I-TASC Antarctica expedition 2006-07 – aboard SA Agulhas icebreaker

Just 4 days to go, and it looks like we may spend our first full day on the continent of Antarctica on Christmas Day. As a child growing up in New Zealand, it struck me as odd that the Christmas songs always spoke about snow and sleighs and enjoying a white Christmas. New Zealand has Christmas in Summer, and the only thing white at that time of year is sand and pavlova. I wondered if I would ever see a white Christmas, and imagined what it would be like. I never quite thought it would be like this.

We are now parked at Penguin Bukta with the nose of the boat resting on the ice shelf. Looking along the giant wall, you see the rounded droopy overhangs giving the appearance of one long frozen tidal wave like the tsunami painted by Japanese painter Hokusai.

The bulldozing team are in their dozers on top of the shelf, digging a path so the ship can offload the gear. The shelf is too high for the boat’s crane to reach, so they have to cut a slope down through the ice to a level the crane can reach. It’s not safe work as there are dangerous overhangs in the cliffs . As recently as last year, they almost lost a few dozers when the shelf collapsed. We sit in the boat and wait and watch occasionally what is happening on the ice some 20 meters above us.

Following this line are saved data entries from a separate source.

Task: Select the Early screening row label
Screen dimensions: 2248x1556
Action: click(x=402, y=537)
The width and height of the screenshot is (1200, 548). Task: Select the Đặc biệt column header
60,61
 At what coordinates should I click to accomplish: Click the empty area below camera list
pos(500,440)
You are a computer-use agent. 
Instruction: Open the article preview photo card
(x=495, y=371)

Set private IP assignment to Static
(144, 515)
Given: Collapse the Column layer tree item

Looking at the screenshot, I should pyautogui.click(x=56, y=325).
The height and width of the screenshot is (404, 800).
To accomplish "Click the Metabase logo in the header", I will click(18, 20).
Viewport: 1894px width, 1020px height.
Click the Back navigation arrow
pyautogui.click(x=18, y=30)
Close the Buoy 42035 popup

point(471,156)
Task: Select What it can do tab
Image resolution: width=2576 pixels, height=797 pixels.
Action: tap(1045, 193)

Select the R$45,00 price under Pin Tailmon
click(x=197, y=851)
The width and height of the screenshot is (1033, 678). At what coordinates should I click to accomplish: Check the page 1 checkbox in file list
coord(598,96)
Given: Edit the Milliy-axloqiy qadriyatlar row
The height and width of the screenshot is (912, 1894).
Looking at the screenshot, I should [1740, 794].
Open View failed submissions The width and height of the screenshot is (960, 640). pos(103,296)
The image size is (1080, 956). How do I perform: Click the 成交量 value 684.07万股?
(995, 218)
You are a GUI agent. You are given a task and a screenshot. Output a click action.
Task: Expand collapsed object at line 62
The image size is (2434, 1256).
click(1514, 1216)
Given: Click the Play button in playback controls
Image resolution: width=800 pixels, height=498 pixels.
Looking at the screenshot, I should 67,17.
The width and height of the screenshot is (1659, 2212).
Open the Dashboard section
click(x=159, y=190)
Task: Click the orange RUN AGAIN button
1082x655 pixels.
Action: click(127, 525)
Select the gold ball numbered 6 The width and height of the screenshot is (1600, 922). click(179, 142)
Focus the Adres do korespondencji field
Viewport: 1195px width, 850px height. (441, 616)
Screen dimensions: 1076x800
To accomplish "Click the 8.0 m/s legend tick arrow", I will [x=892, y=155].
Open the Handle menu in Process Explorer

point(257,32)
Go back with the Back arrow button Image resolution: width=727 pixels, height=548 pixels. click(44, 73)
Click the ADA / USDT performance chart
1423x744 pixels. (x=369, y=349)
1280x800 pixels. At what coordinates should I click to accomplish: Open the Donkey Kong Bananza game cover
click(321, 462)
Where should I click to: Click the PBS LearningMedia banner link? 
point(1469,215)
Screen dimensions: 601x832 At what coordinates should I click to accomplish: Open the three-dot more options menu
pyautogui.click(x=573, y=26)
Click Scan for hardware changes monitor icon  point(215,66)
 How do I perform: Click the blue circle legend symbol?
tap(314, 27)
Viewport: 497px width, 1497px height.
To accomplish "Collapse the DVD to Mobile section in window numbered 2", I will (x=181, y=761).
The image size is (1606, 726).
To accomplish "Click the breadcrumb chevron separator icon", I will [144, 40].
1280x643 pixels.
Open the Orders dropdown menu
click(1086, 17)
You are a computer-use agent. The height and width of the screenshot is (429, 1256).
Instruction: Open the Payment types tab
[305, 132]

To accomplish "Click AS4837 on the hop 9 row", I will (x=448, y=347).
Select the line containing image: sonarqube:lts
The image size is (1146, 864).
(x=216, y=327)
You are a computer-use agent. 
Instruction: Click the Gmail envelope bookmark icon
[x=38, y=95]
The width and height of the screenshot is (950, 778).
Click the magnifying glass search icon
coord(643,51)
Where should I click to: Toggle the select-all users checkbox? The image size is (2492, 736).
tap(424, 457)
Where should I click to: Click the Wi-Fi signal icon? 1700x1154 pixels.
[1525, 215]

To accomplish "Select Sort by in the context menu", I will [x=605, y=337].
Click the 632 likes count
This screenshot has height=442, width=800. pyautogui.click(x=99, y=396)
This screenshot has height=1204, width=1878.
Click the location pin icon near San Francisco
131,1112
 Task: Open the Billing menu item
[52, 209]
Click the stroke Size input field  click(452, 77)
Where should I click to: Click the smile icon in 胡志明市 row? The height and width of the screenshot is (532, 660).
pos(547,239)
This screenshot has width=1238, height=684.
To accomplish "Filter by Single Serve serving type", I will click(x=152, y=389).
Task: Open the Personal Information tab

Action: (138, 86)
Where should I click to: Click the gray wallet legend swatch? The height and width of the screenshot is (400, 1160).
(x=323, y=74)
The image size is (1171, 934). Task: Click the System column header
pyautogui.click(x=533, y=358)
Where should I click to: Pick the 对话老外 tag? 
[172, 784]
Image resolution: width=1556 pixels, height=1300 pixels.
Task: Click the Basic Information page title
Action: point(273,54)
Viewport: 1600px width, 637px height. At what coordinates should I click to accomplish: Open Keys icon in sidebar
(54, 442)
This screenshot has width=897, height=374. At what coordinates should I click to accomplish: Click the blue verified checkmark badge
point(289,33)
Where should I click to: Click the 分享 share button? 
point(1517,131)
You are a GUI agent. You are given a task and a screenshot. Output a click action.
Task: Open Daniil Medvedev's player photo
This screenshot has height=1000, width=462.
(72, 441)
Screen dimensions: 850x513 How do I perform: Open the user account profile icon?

If you look down at the bow, you can see the shifting tones of turquoise and aqua of the shelf as it runs deeply below us. The gently rippling water shifts the light and color below us and it has something of the appearance of an aurora in the sea.

Some of the over-winter team have come aboard. It’s been weird these last days, we have noticed some new faces and kidded ourselves that SANAE must have some scary genetics lab deep in the hull of the boat where they manufacture new crew for the base. If so, then their experiments went a bit mad as the over-winter team look pretty wild. Long beards, hair all over the place, and did I imagine a slightly mad look in their eyes? I think possibly so… still, they are a weird sight to come across in the hallways after not having seen a new face for 2 weeks or so.

I have also met a chap on the boat that is a Linux geek. I am trying not to embarrass myself by talking Unix as a default conversation with him as I do enjoy software politics, and don’t want to scare anyone with my fanaticism. I think I see the same dark fear in his soul as he is a Slackware user, which is about as hardcore as you can get. I am sure that sometime while we are at the base we will degenerate our discussions into obscure file formats and OS wars to the exclusion of all. Als,o there is a guy Tom talked to that is interested in running the FM station I am to build as a
r a d i o q u a l i a project while at the base. He will be over-wintering and will run it through winter. The trick is to test the transmitter to see if it will get the 100 or so miles to Neumayer, as he is keen to broadcast to them. I don’t think it will do it, so we may have to fly in another transmitter.

After a slightly spicy meeting yesterday things seem to have settled down. Routine and knowing what the plan is (ie. the boat isn’t going anywhere for 3 days) helps reduce anxiety. It’s good things feel calmer as it’s a great team and temporary bumps, however predictable, are still frustrating. I am working on my slide shows; I think its a nice format… they aren’t finished but as soon as I get some bandwidth, I will upload them, probably after Christmas.